I recently listened through CDCHD 1072 «Good Rockin' Brown» which contains recordings restored from acetates. Two things seized my attention at once (however, the prominence thereof varies between tracks). First, the somewhat unnatural (metallic, echoey) sound of crackles and clicks and similarly unnatural sounds accompanying cymbals. Second — despite the recordings' sound being muffled (lacking the highs) it can be partially mended by just boosting the hi frequencies on the equalizer (my amplifier has a two-band one), which means the highs are there, but at a low level.
As for the first peculiarity, I wonder if they really abuse noise-reduction systems to such an extent as to produce audible artefacts? Or did my hearing fail me?

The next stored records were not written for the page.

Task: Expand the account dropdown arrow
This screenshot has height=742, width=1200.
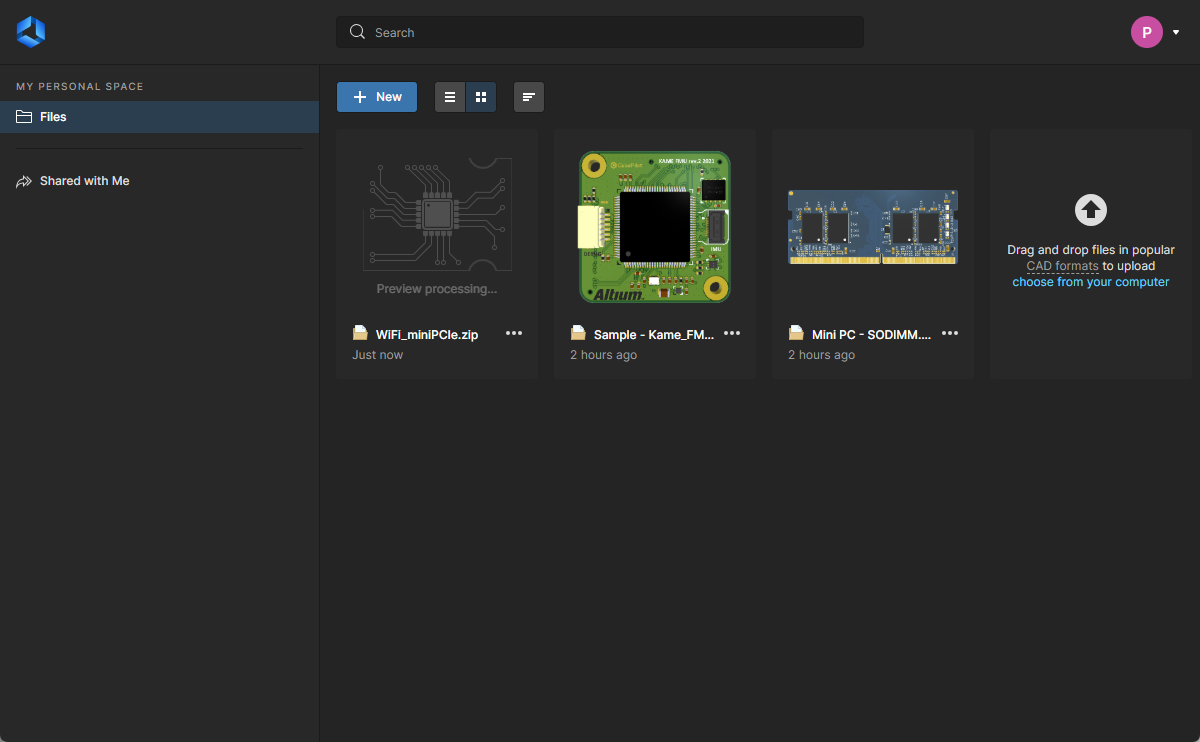Action: pos(1176,32)
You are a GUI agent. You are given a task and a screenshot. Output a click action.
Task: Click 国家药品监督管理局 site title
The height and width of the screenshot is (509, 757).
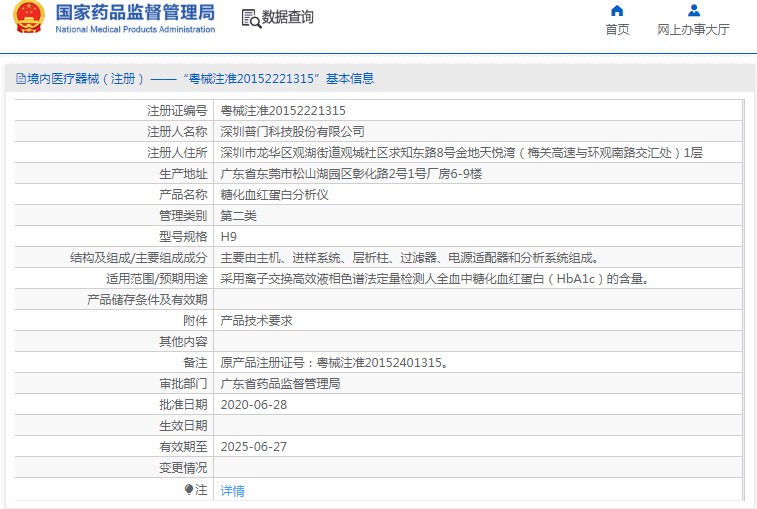135,13
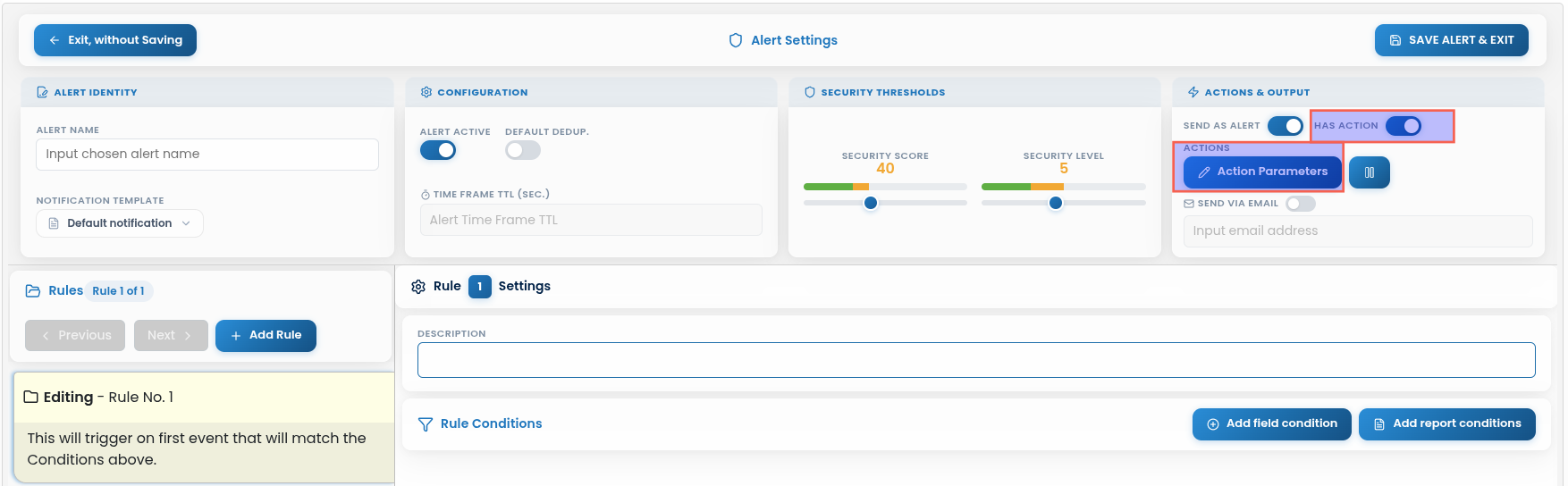
Task: Click the shield icon next to Alert Settings
Action: pos(736,40)
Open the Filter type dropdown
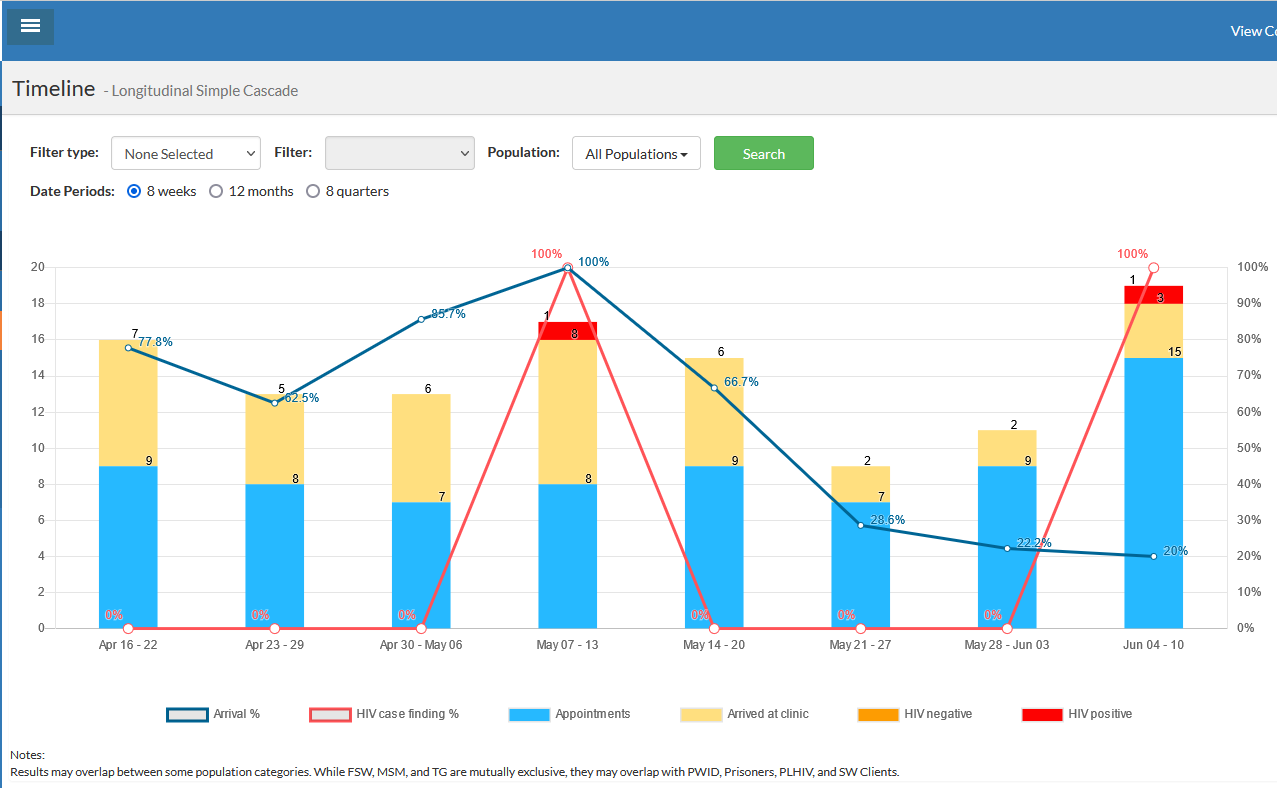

Concerning the second, I'd like to know what could be the cause of it. Why didn't the engineer equalize the record better? It seems unlikely that the only culprit is the limited frequency range of the recording tract, because if I could compensate for it using my amp, why couldn't they do it too, electrically?
Is it possible that during the sound restoration the record was fed to a low-pass filter to mask the clicks and cracks so prominent otherwise (in spite of the noise reduction and digital clean-up)?
I wouldn't have asked it, had I an original 78 rpm and been able to compare its sound to the CD's.
I would be especially glad to have feedback form those who might happen to own the CD, but help from anyone acquainted with the modern audio restoration techniques will be appreciated.